> **How to complete this task**:
So that nothing is lost, write out all the lines below exactly.

Stored dataset items:
------------------------------------------------------------------------
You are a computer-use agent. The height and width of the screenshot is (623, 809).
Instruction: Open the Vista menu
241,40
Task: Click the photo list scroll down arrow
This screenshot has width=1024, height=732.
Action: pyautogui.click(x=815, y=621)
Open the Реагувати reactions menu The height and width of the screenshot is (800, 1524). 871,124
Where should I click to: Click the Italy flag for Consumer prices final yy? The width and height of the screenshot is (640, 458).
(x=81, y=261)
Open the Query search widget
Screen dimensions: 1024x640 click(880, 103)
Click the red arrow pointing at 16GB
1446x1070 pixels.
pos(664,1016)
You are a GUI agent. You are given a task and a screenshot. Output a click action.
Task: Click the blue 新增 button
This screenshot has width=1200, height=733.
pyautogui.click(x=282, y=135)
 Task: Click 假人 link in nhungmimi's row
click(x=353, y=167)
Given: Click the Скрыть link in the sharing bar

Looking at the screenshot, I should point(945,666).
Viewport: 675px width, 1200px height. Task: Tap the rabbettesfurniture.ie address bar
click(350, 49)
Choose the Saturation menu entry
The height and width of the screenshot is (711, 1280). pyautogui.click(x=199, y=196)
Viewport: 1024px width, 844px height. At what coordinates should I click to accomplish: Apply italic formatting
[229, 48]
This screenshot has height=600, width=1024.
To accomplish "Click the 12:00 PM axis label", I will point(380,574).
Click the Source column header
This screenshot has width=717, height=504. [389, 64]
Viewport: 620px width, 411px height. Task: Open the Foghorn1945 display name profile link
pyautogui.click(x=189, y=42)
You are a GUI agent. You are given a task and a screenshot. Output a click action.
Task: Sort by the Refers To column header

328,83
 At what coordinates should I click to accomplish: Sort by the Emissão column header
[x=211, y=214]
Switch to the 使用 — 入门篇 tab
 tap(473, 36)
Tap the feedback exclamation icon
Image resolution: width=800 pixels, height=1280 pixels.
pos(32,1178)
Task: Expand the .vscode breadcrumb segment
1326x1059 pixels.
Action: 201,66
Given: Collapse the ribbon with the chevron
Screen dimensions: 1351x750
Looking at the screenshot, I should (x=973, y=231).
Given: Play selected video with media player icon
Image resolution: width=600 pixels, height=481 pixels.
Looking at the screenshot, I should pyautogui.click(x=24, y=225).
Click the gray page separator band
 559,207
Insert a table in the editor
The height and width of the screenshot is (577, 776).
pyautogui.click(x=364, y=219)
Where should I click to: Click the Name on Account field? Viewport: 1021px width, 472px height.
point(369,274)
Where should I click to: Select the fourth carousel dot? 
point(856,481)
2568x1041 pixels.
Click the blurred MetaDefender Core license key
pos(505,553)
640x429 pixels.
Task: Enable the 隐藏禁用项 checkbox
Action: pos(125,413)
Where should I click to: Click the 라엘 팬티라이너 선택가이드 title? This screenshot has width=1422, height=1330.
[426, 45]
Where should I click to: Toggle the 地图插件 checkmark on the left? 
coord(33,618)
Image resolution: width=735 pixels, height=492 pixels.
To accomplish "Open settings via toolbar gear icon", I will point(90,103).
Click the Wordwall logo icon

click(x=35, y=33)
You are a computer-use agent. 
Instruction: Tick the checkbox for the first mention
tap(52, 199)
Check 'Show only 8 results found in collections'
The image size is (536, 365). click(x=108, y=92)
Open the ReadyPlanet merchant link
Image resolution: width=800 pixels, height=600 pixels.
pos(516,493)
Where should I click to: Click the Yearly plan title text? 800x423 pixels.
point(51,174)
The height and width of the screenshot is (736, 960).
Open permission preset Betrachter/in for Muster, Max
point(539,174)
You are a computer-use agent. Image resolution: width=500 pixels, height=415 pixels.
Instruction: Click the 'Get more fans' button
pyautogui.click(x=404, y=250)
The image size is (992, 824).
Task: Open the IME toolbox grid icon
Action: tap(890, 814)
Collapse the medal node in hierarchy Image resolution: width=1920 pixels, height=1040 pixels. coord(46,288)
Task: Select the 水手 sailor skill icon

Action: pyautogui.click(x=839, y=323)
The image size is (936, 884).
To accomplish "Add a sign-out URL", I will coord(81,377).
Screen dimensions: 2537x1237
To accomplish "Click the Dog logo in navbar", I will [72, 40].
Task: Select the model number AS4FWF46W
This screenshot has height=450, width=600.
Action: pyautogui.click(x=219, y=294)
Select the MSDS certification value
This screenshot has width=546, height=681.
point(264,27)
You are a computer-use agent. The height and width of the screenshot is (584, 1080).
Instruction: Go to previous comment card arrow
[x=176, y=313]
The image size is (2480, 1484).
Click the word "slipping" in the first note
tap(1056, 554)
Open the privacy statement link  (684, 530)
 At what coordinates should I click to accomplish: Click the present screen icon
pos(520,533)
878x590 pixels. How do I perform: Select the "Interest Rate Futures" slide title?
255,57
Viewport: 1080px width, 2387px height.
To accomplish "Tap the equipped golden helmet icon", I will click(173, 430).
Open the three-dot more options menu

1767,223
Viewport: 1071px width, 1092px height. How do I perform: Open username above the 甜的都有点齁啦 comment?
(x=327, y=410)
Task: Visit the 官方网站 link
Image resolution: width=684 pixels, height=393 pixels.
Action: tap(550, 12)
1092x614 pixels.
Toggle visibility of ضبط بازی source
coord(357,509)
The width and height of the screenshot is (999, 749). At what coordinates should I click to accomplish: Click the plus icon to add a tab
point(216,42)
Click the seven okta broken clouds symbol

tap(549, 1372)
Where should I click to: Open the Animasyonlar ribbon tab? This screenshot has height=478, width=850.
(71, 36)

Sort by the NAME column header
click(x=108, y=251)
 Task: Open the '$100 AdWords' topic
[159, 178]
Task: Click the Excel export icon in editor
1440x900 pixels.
------------------------------------------------------------------------
> **Problem solution**:
You are a computer-use agent. The height and width of the screenshot is (623, 809).
Instruction: Open the Vista menu
241,40
Task: Click the photo list scroll down arrow
This screenshot has width=1024, height=732.
Action: pyautogui.click(x=815, y=621)
Open the Реагувати reactions menu The height and width of the screenshot is (800, 1524). 871,124
Where should I click to: Click the Italy flag for Consumer prices final yy? The width and height of the screenshot is (640, 458).
(x=81, y=261)
Open the Query search widget
Screen dimensions: 1024x640 click(880, 103)
Click the red arrow pointing at 16GB
1446x1070 pixels.
pos(664,1016)
You are a GUI agent. You are given a task and a screenshot. Output a click action.
Task: Click the blue 新增 button
This screenshot has width=1200, height=733.
pyautogui.click(x=282, y=135)
 Task: Click 假人 link in nhungmimi's row
click(x=353, y=167)
Given: Click the Скрыть link in the sharing bar

Looking at the screenshot, I should point(945,666).
Viewport: 675px width, 1200px height. Task: Tap the rabbettesfurniture.ie address bar
click(350, 49)
Choose the Saturation menu entry
The height and width of the screenshot is (711, 1280). pyautogui.click(x=199, y=196)
Viewport: 1024px width, 844px height. At what coordinates should I click to accomplish: Apply italic formatting
[229, 48]
This screenshot has height=600, width=1024.
To accomplish "Click the 12:00 PM axis label", I will point(380,574).
Click the Source column header
This screenshot has width=717, height=504. [389, 64]
Viewport: 620px width, 411px height. Task: Open the Foghorn1945 display name profile link
pyautogui.click(x=189, y=42)
You are a GUI agent. You are given a task and a screenshot. Output a click action.
Task: Sort by the Refers To column header

328,83
 At what coordinates should I click to accomplish: Sort by the Emissão column header
[x=211, y=214]
Switch to the 使用 — 入门篇 tab
 tap(473, 36)
Tap the feedback exclamation icon
Image resolution: width=800 pixels, height=1280 pixels.
pos(32,1178)
Task: Expand the .vscode breadcrumb segment
1326x1059 pixels.
Action: 201,66
Given: Collapse the ribbon with the chevron
Screen dimensions: 1351x750
Looking at the screenshot, I should (x=973, y=231).
Given: Play selected video with media player icon
Image resolution: width=600 pixels, height=481 pixels.
Looking at the screenshot, I should pyautogui.click(x=24, y=225).
Click the gray page separator band
 559,207
Insert a table in the editor
The height and width of the screenshot is (577, 776).
pyautogui.click(x=364, y=219)
Where should I click to: Click the Name on Account field? Viewport: 1021px width, 472px height.
point(369,274)
Where should I click to: Select the fourth carousel dot? 
point(856,481)
2568x1041 pixels.
Click the blurred MetaDefender Core license key
pos(505,553)
640x429 pixels.
Task: Enable the 隐藏禁用项 checkbox
Action: pos(125,413)
Where should I click to: Click the 라엘 팬티라이너 선택가이드 title? This screenshot has width=1422, height=1330.
[426, 45]
Where should I click to: Toggle the 地图插件 checkmark on the left? 
coord(33,618)
Image resolution: width=735 pixels, height=492 pixels.
To accomplish "Open settings via toolbar gear icon", I will point(90,103).
Click the Wordwall logo icon

click(x=35, y=33)
You are a computer-use agent. 
Instruction: Tick the checkbox for the first mention
tap(52, 199)
Check 'Show only 8 results found in collections'
The image size is (536, 365). click(x=108, y=92)
Open the ReadyPlanet merchant link
Image resolution: width=800 pixels, height=600 pixels.
pos(516,493)
Where should I click to: Click the Yearly plan title text? 800x423 pixels.
point(51,174)
The height and width of the screenshot is (736, 960).
Open permission preset Betrachter/in for Muster, Max
point(539,174)
You are a computer-use agent. Image resolution: width=500 pixels, height=415 pixels.
Instruction: Click the 'Get more fans' button
pyautogui.click(x=404, y=250)
The image size is (992, 824).
Task: Open the IME toolbox grid icon
Action: tap(890, 814)
Collapse the medal node in hierarchy Image resolution: width=1920 pixels, height=1040 pixels. coord(46,288)
Task: Select the 水手 sailor skill icon

Action: pyautogui.click(x=839, y=323)
The image size is (936, 884).
To accomplish "Add a sign-out URL", I will coord(81,377).
Screen dimensions: 2537x1237
To accomplish "Click the Dog logo in navbar", I will [72, 40].
Task: Select the model number AS4FWF46W
This screenshot has height=450, width=600.
Action: pyautogui.click(x=219, y=294)
Select the MSDS certification value
This screenshot has width=546, height=681.
point(264,27)
You are a computer-use agent. The height and width of the screenshot is (584, 1080).
Instruction: Go to previous comment card arrow
[x=176, y=313]
The image size is (2480, 1484).
Click the word "slipping" in the first note
tap(1056, 554)
Open the privacy statement link  (684, 530)
 At what coordinates should I click to accomplish: Click the present screen icon
pos(520,533)
878x590 pixels. How do I perform: Select the "Interest Rate Futures" slide title?
255,57
Viewport: 1080px width, 2387px height.
To accomplish "Tap the equipped golden helmet icon", I will click(173, 430).
Open the three-dot more options menu

1767,223
Viewport: 1071px width, 1092px height. How do I perform: Open username above the 甜的都有点齁啦 comment?
(x=327, y=410)
Task: Visit the 官方网站 link
Image resolution: width=684 pixels, height=393 pixels.
Action: tap(550, 12)
1092x614 pixels.
Toggle visibility of ضبط بازی source
coord(357,509)
The width and height of the screenshot is (999, 749). At what coordinates should I click to accomplish: Click the plus icon to add a tab
point(216,42)
Click the seven okta broken clouds symbol

tap(549, 1372)
Where should I click to: Open the Animasyonlar ribbon tab? This screenshot has height=478, width=850.
(71, 36)

Sort by the NAME column header
click(x=108, y=251)
 Task: Open the '$100 AdWords' topic
[159, 178]
Task: Click the Excel export icon in editor
1440x900 pixels.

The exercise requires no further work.